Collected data
------------------------------------------------------------------------

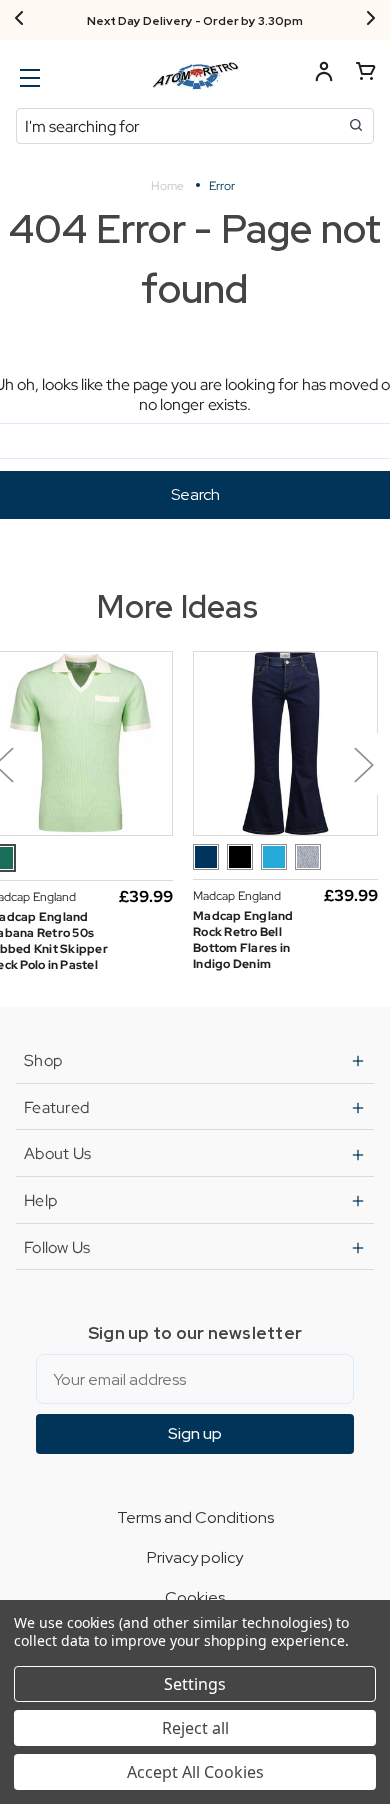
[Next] (371, 20)
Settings (195, 1684)
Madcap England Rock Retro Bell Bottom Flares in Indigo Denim (243, 940)
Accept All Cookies (195, 1772)
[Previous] (19, 20)
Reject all (195, 1728)
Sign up (195, 1433)
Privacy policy (195, 1557)
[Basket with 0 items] (366, 74)
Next (363, 764)
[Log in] (324, 74)
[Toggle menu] (27, 77)
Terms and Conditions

------------------------------------------------------------------------

▸ Assignment: Extract exactly the lines between the line containing "Accept All Cookies (195, 1772)" and the end of the data, including both.

▸ Exercise output:
Accept All Cookies (195, 1772)
[Previous] (19, 20)
Reject all (195, 1728)
Sign up (195, 1433)
Privacy policy (195, 1557)
[Basket with 0 items] (366, 74)
Next (363, 764)
[Log in] (324, 74)
[Toggle menu] (27, 77)
Terms and Conditions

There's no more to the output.